Like most data analysts, I am fascinated by the technical aspects—SQL, R, statistical inference—of data analysis. But unlike most data analysts I am more fascinated by the non-technical aspects. Two questions in particular preoccupy me: How can we acquire domain knowledge so that our data better describes decision-makers' reality? And how can we communicate the results of our analysis to decision-makers most effectively?
On the first page of the book R for Data Science, there's a diagram that shows how everything supposedly fits together:
The central message of this book is that if you want to do most of the stuff in this diagram, R is the tool you need.
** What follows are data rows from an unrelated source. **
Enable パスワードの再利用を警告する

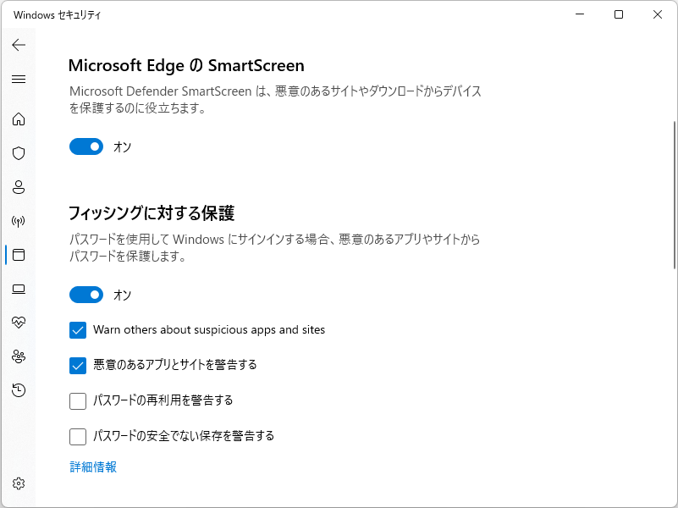point(78,400)
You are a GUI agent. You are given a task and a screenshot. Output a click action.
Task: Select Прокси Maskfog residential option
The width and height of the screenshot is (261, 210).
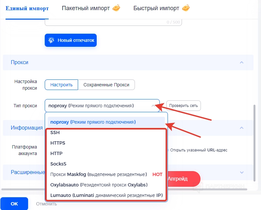tap(98, 174)
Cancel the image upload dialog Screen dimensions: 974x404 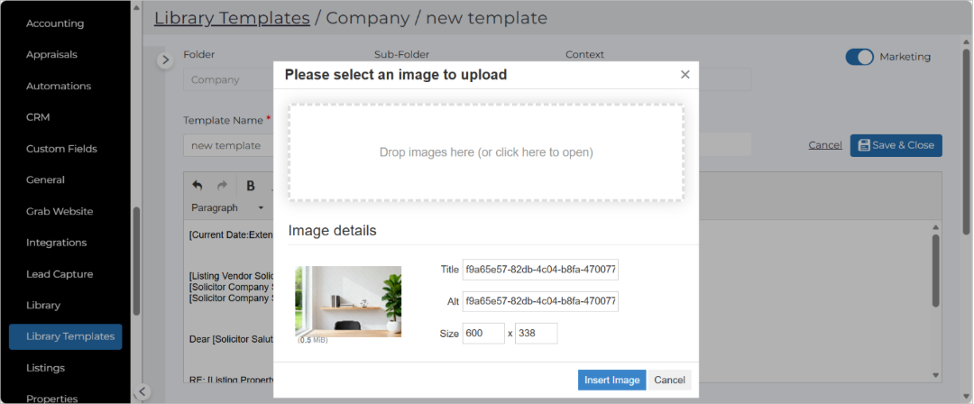[669, 380]
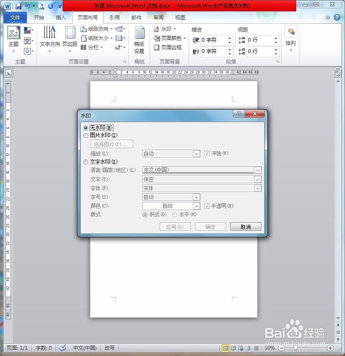Click the 取消 (Cancel) button

245,226
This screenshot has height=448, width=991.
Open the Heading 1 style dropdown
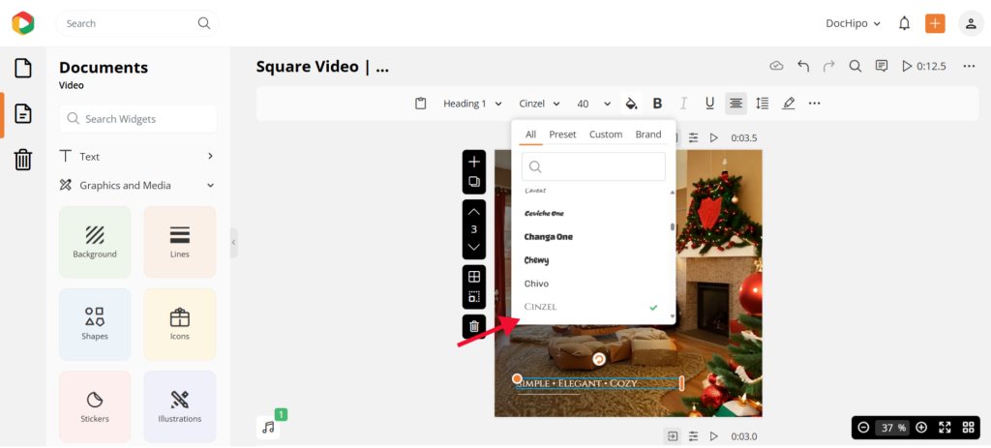[472, 104]
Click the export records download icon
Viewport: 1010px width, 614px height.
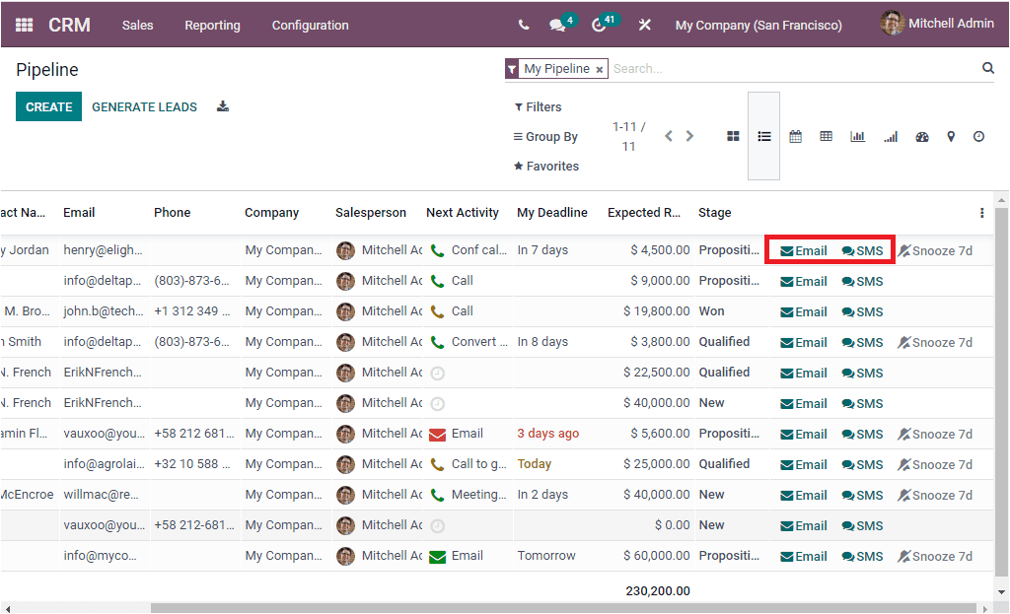coord(223,106)
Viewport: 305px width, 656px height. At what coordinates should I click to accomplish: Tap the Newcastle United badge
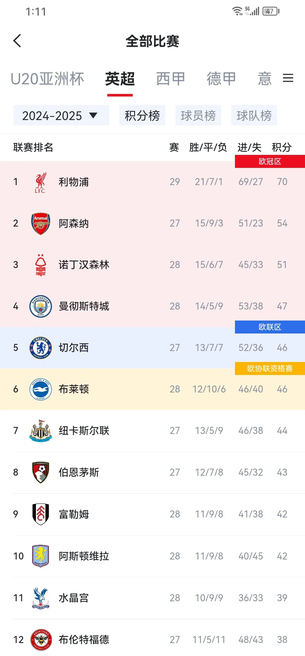(40, 430)
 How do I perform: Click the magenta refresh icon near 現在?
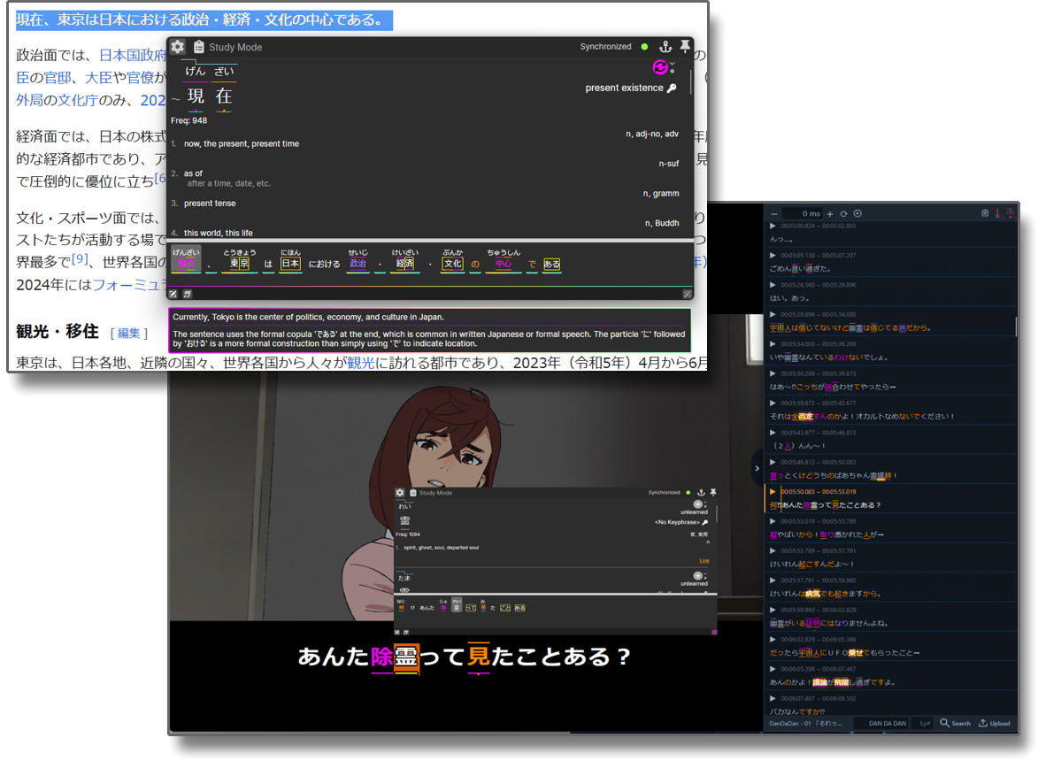(x=659, y=68)
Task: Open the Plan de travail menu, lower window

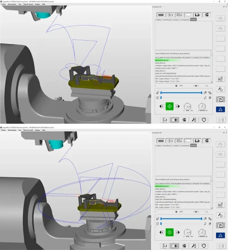Action: (x=28, y=130)
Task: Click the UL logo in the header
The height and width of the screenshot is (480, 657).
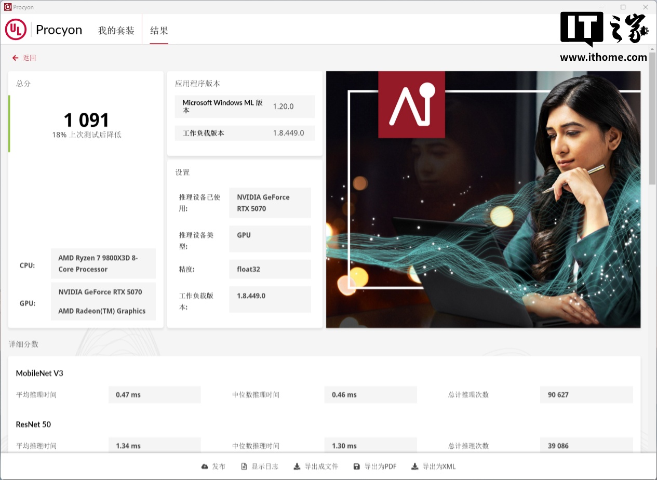Action: 16,30
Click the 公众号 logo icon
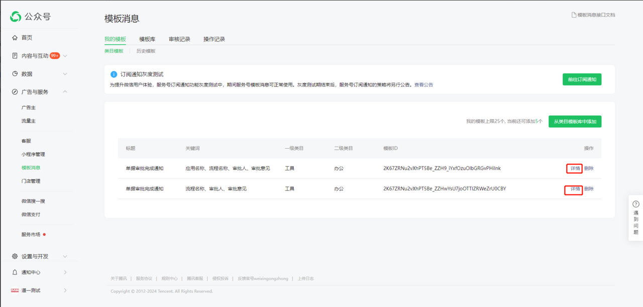643x307 pixels. [16, 17]
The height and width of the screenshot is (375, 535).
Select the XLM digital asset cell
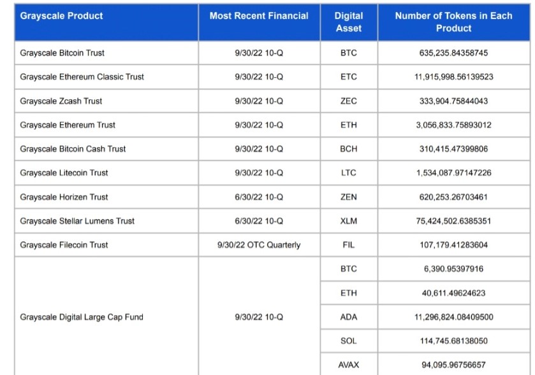(349, 222)
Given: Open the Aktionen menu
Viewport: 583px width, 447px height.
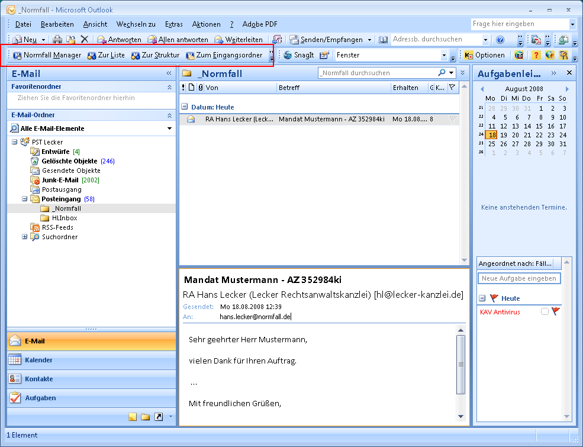Looking at the screenshot, I should point(206,24).
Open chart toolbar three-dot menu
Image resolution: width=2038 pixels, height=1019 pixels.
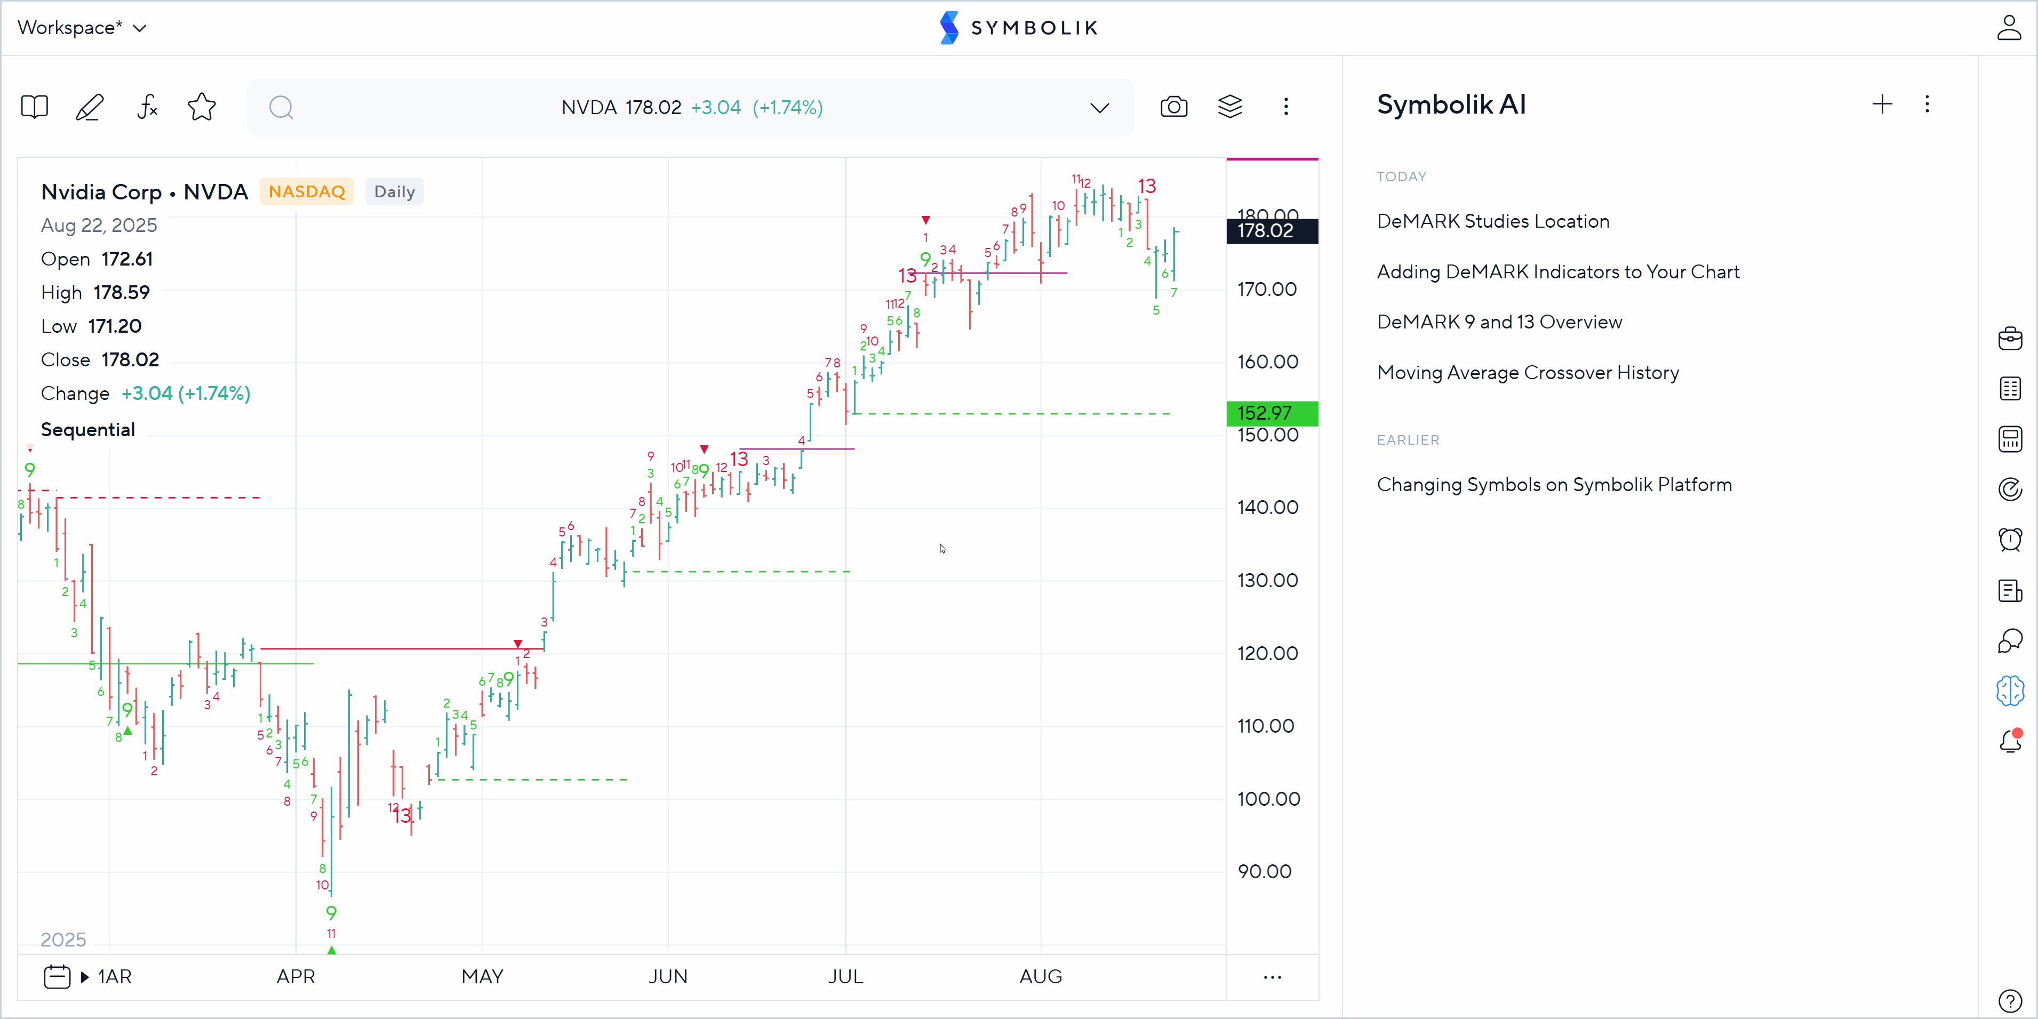tap(1286, 107)
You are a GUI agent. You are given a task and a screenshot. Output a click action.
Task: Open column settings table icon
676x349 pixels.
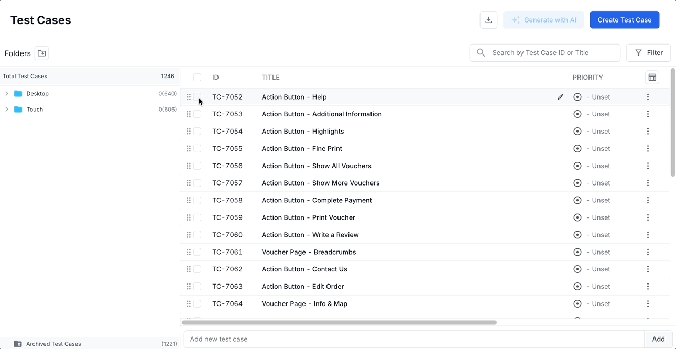pyautogui.click(x=652, y=78)
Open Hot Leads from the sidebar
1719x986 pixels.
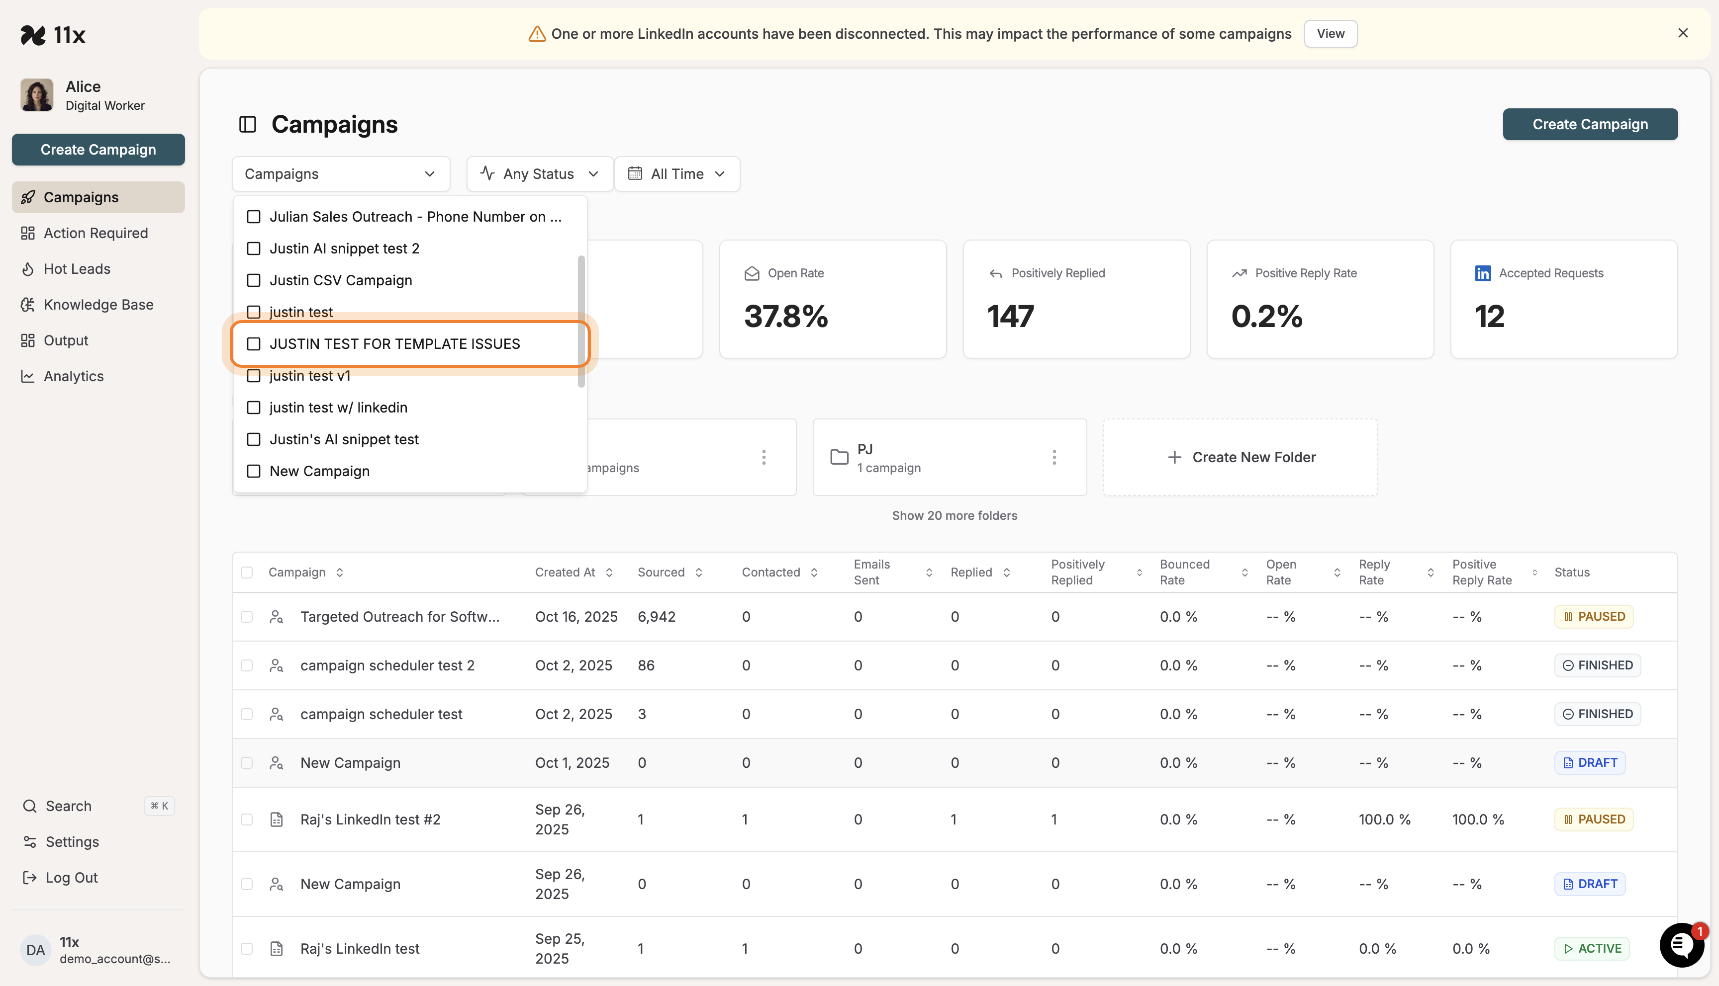tap(77, 268)
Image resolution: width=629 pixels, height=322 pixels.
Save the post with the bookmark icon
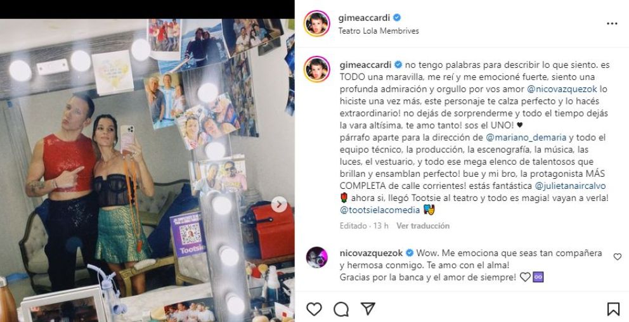pyautogui.click(x=613, y=309)
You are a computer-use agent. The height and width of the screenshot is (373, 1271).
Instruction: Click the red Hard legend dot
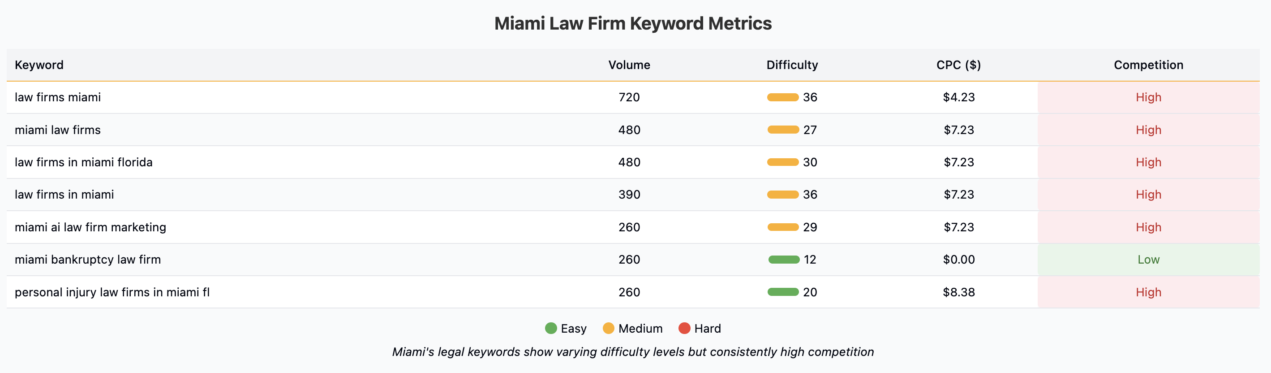pyautogui.click(x=684, y=329)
Even the more nebulous "Communicate" verb (which is highlighted in blue in the first edition, but not the second) can be addressed with tools such as R Markdown or Quarto.
But I think this diagram is a very "tech-centric view" of how everything fits together. And it's not how I see the world. The way I see the world is more like this (and I'm copying the style of the previous diagram to try and make the differences more apparent):
This diagram begins and ends with the people we serve: the decision-makers. Decision-makers start—on the left—with an issue. It's best to think of an issue as a problem to which they want to find a solution. If data is to have a role in helping them arrive at a solution, then the first thing that needs to happen is that the decision-maker and the number-cruncher need to get together and discuss the issue in such a way that the number-cruncher can convert the issue into a data query. This Clarify step is what I sometimes call 'fieldwork': it's the work the analyst has to do in order to enhance their domain knowledge so that they can see exactly what data needs to be analysed—and how it needs to be analysed—in order to move towards a decision.
All of that Clarify stuff is what I call 'InfraData'. InfraData is the stuff you need to do before you start number-crunching. (Strictly speaking the infra prefix in Latin means "under". And the ultra prefix, which we'll get to in a minute, means "beyond". But in the context of my diagram, it might be better to think of infra- meaning "pre-" and ultra- meaning "post-". I'm sorry, but the infra- and ultra- prefixes just sound way cooler than pre- and post-!)
The three verbs in the grey box in the middle (Specify, Execute and Visualize) comprise what I often refer to as the data analyst "comfort zone". These three verbs also cover what you might call the tidyverse zone: Specify with {dplyr}, Execute with Ctrl-Enter, then Visualize with {ggplot2}. I mean, yes, this is a gross over-simplification but you get the idea.
The next two verbs is where it gets interesting again. The Interpret verb is meant in the context of a language interpreter. The number-crunchers have to be able to find the right words to describe the numbers. After all, to most decision-makers, numbers are like a foreign language to them, so they expect number-crunchers to act as translators.
In my worldview, the Interpret verb (ultra-data) is best acted out using the spoken word. In meetings. This is because in my 39 years' experience of working in healthcare in the UK, meetings are where decision are made. And if that's where decisions are made, then that's where number-crunchers also need to be.
In my diagram, the 'act' of decision-making is called Evaluate, and it's actually not somethng that's the responsibility of the data analyst; instead, it's the responsibility of the decision-maker. But the more the data analyst understands about how the evaluate process works, the better equipped they will be to analyse, visualize, present and interpret the right data in the most effective manner.
So that's me. My 'credo'. Yes, the analysis and visualization aspects of number-crunching are important. But not nearly as important as the infra-data (fieldwork) or ultra-data (presenting and discussing data in meetings) aspects.